The distributed axis is unchanged during an elementwise operation

>>> (dist_arr + dist_arr).axis == 0
True

An operation on multiple arrays with different parallel axes is not possible and will
result in an exception

>>> (mpiarray.MPIArray((mpiutil.size, 4), axis=0) -
...  mpiarray.MPIArray((mpiutil.size, 4), axis=1))  # doctest: +NORMALIZE_WHITESPACE
Traceback (most recent call last):
...
caput.mpiarray.AxisException: The distributed axis for all MPIArrays in an expression
should be the same

Summation across a non-parallel axis

>>> (dist_arr.sum(axis=1) == 4 * mpiutil.rank).all()
array([ True])

A sum reducing across all axes will reduce across each local array and give a new
distributed array with a single element on each rank.

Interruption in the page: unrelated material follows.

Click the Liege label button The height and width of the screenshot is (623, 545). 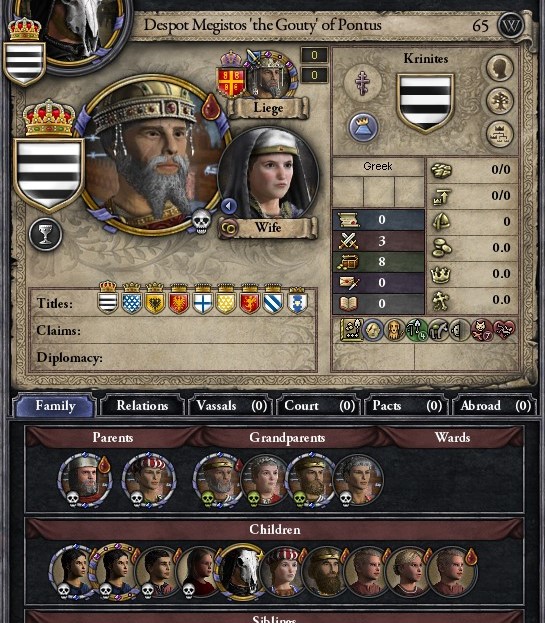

>>> (dist_arr.sum() == 4 * 3 * mpiutil.rank).all()
array([ True])
>>> (dist_arr.sum().local_shape) == (1,)
True
>>> (dist_arr.sum().global_shape) == (mpiutil.size,)
True

Reduction methods might result in a decrease in the distributed axis number

>>> dist_arr = mpiarray.MPIArray((mpiutil.size, 4, 3), axis=1)
>>> dist_arr.sum(axis=0).axis == 0
True

MPI.Comm
========

mpi4py.MPI.Comm provides a wide variety of functions for communications across nodes
https://mpi4py.readthedocs.io/en/stable/overview.html?highlight=allreduce#collective-communications

They provide an upper-case and lower-case variant of many functions.
With MPIArrays, please use the uppercase variant of the function. The lower-case variants involve
an intermediate pickling process, which can lead to malformed arrays.

"""
import os
import time
import logging

import numpy as np

from caput import fileformats, mpiutil, misc


logger = logging.getLogger(__name__)


class _global_resolver:
    # Private class implementing the global sampling for MPIArray

    def __init__(self, array):

        self.array = array
        self.axis = array.axis
        self.offset = array.local_offset[self.axis]
        self.length = array.global_shape[self.axis]

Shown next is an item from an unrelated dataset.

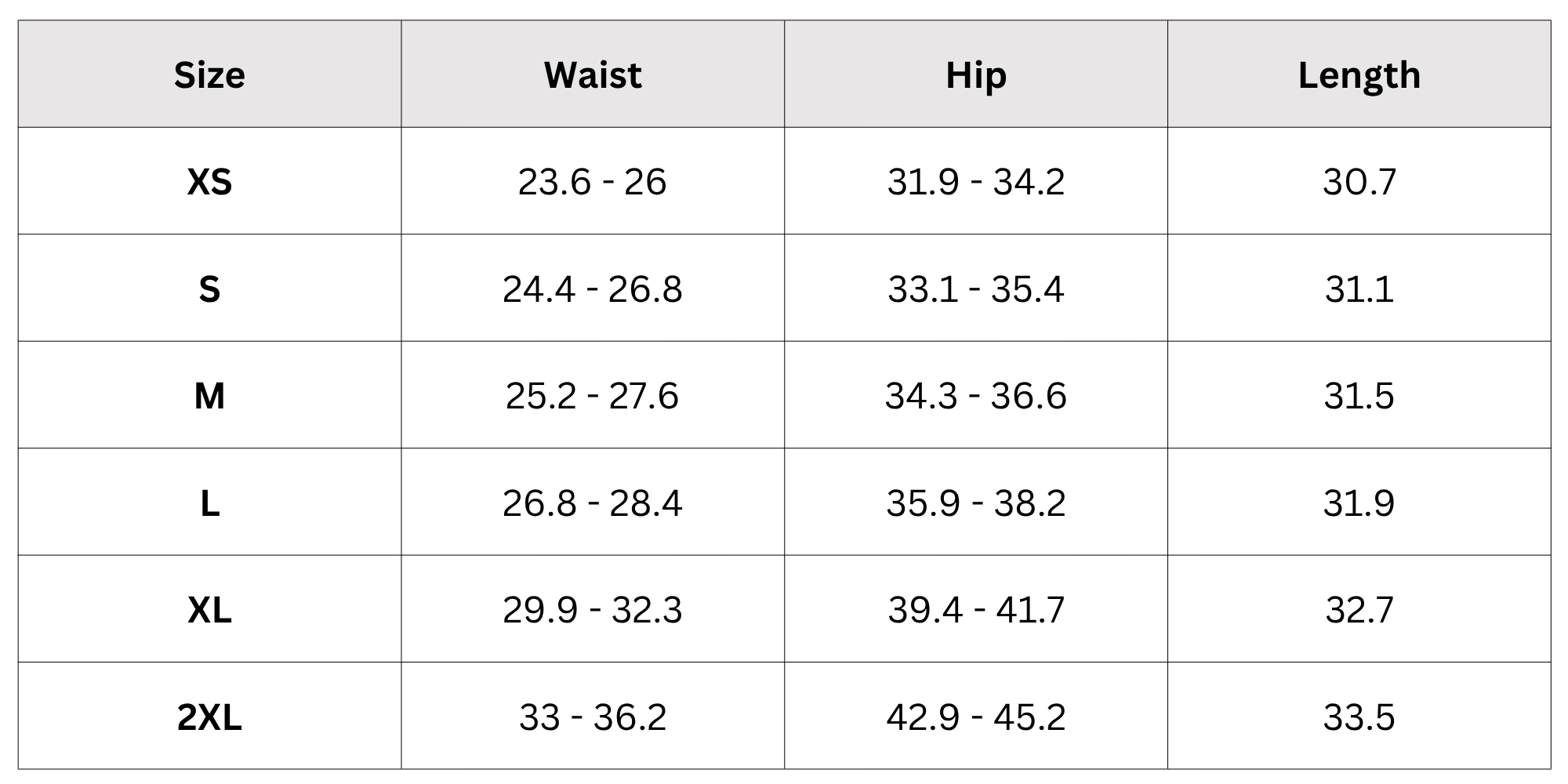This screenshot has height=784, width=1568.
Task: Click the Waist column header
Action: (593, 75)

    def _resolve_slice(self, slobj):
        # Transforms a numpy basic slice on the global arrays into a fully
        # fleshed out slice tuple referencing the positions in the local arrays.
        # If a single integer index is specified for the distributed axis, then
        # either the local index is returned, or None if it doesn't exist on the
        # current rank.

        ndim = self.array.ndim
        local_length = self.array.shape[self.axis]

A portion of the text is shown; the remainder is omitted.